I hope that these story hours will really achieve that goal. Compassion and respect is what's needed most when it comes to how the public reacts to autism and autistic individuals. We have had enough years of fear and drama, let's move on already. Parents need positive support, encouragement (not stares!) from others when our child is having a meltdown in the store, and our schools need to think outside of the box to help our kids reach their potential. And, above all, we need to support adult autistics and their families. Autism Speaks is rolling in the dough, perhaps now they can focus on what autistic children and adults need more than anything: services and support, primarily in the teen and adult years.

"...Steve Riggio, chief executive officer of Barnes & Noble, Inc. "Our special Storytime events, in partnership with Autism Speaks, are a unique way in which we can help spread knowledge and promote understanding of this disorder, which affects so many children each year."

Again, I hope they are able to increase knowledge (in a non-stigmatizing way!) and increase understanding for the public and for the peers of autistic individuals.

...Suzanne Wright, co-founder of Autism Speaks. "These in-store events will do a great deal to foster a sense of tolerance and understanding, something families affected by autism desperately need as they face the many day-to-day challenges posed by this disorder."

A sense of tolerance and understanding? Wow, did I miss something here? Is Autism Speaks no longer talking about kicking autism to the curb or throwing away this generation of children? Are they no longer celebrating Allison Tepper Singer's disgusting confession? I applaud them if they've actually turned over a new leaf. I'm not naive though, and the images from Autism Everyday are still very fresh in my mind. It would be wonderful to have an April that focuses on the many gifts and talents of autistic individuals, on the joy that is to be found in life with autism, and the need for (adult) services and acceptance.

**As usual, bold added by the author!!!


abfh said...

This really isn't a change of Autism Speaks' message at all. Suzanne Wright has made similar statements before. When she talks about more understanding for "families affected by autism," that's the same claim she made with Autism Every Day. She is still saying that autistic people are a huge burden to their families and that she wants society to understand the parents' misery, et cetera. There is nothing whatsoever in that message about tolerance and understanding for autistics themselves.

However, as you say, the book selection suggests that some people at Barnes & Noble may not fully grasp the underlying hatred in Autism Speaks' message and may actually be giving "tolerance and understanding" the meaning that it would have under ordinary circumstances.

leila said...

It's a great initiative. Too bad there will be no readings in my area. Well, at least for the first featured book.

Anonymous said...

Where did you get the Autism Puzzle with the money in the piece? I like it and would like to add it to my blog.

We were at Toys R Us today and they have pictures of a child with the Autism puzzle at the cash registers.
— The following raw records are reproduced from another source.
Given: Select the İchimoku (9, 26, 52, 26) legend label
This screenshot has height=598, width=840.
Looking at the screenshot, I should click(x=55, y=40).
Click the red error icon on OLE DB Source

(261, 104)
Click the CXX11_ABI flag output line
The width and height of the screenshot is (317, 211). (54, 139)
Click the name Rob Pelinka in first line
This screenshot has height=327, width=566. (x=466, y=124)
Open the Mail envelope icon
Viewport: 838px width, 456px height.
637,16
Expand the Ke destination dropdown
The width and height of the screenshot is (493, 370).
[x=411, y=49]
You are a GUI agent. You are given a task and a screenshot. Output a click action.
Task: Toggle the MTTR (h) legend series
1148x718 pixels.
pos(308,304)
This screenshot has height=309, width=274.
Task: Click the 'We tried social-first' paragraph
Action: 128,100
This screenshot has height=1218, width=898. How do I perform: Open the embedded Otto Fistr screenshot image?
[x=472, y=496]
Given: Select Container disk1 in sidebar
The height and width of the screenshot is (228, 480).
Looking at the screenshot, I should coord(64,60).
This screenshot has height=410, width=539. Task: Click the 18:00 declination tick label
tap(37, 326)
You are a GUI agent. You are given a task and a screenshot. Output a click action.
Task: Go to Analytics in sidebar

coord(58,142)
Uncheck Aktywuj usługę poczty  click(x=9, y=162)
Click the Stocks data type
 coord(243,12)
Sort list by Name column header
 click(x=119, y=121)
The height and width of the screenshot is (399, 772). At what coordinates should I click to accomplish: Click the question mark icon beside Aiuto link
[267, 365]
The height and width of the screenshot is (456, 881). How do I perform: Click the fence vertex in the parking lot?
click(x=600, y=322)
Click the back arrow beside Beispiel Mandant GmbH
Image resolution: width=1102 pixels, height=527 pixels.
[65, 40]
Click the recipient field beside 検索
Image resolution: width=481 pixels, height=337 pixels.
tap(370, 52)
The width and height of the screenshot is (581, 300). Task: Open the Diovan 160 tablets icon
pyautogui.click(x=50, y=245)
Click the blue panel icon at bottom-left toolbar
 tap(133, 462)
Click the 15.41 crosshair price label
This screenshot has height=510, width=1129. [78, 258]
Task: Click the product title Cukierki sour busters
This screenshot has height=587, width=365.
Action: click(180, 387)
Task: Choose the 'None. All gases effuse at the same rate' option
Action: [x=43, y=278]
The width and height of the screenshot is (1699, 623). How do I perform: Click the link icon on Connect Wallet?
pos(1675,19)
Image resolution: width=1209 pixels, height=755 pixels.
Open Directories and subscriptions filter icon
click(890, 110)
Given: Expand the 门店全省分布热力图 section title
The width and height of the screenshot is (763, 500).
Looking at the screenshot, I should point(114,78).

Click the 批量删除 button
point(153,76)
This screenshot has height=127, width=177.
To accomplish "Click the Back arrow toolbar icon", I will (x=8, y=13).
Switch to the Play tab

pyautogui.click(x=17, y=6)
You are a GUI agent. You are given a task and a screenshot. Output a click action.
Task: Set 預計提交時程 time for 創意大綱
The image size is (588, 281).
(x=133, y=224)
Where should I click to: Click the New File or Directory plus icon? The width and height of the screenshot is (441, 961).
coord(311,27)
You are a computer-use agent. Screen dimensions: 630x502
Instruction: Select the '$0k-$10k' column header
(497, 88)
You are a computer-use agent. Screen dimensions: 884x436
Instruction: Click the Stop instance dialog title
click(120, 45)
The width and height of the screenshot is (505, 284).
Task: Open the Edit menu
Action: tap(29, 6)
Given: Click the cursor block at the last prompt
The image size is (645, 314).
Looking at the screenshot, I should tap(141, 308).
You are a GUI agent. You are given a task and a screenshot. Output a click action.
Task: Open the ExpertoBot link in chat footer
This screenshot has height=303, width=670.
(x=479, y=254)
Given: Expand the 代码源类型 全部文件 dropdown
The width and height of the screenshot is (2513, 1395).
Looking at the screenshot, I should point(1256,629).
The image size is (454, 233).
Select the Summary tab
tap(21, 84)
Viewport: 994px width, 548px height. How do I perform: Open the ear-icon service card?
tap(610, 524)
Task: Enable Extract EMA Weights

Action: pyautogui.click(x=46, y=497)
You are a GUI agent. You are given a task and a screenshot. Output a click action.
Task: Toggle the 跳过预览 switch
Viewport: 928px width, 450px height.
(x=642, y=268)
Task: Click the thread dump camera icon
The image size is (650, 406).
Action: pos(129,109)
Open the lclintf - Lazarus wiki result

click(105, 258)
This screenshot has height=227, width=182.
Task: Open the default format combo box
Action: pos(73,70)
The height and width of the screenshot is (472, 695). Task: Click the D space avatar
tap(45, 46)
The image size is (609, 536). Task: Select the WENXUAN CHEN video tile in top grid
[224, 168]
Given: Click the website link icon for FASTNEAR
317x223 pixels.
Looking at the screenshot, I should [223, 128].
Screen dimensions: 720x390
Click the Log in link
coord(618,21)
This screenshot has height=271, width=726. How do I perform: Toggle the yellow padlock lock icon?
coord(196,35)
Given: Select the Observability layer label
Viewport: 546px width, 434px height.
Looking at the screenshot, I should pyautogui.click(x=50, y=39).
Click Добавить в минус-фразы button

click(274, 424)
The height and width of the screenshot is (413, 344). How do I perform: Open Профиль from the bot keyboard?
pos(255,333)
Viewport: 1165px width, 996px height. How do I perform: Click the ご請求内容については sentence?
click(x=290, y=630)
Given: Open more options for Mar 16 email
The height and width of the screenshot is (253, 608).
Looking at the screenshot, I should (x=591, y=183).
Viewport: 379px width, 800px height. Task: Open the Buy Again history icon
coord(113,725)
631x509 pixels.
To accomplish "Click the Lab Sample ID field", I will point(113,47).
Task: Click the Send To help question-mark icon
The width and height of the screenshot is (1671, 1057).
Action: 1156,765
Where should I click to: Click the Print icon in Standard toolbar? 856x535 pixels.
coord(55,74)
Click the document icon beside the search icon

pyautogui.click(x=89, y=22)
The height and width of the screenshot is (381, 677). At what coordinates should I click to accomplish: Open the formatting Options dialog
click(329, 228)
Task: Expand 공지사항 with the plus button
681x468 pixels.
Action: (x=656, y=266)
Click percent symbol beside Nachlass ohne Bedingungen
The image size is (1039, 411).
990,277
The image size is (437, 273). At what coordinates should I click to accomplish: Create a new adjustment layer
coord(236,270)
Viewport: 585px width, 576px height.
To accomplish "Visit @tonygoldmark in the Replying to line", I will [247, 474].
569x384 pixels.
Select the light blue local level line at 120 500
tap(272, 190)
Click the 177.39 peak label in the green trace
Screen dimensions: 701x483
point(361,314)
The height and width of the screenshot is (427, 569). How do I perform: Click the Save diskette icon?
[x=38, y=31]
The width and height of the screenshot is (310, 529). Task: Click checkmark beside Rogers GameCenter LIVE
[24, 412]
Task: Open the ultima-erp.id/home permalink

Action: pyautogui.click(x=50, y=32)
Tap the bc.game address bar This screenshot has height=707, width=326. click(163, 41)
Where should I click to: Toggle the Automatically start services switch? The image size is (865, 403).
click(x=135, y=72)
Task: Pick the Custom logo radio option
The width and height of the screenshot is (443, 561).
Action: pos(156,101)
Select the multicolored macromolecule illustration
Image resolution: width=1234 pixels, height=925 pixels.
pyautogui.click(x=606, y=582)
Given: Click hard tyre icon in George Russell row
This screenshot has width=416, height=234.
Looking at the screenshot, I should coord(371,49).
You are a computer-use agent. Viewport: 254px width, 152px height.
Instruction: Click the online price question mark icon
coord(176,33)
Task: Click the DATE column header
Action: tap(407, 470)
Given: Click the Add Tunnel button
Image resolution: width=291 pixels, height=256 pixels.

They must be raising money or something.

kristina said...

Autism Speaks does seem to have more and more of a monopoly on anything that is about "autism awareness"---last year it was toothpaste, for one thing.

S.L. said...

abfh: Great points!

leila: They are rolling out on April 2, with a total of 500 locations participating. Pretty much every B&N in my area is having one sometime in the month. So, one may be coming to eventually. I'm going to attend one & let you know how it goes.

marla: I was working on my blog entry when I saw your reply. Our trip there this weekend had me smirking over all of it. I made that puzzle. I will email the code to you. If your email is not on your blog, you can send me one: stopthinkautismATgmailDOTcom
Glad you like it!

kristina: They surely have a knack for marketing. Before too long, Autism Speaks stores? And speaking of their monopoly, they are taking over other autism organizations at a speed that would make any fortune 500 company proud.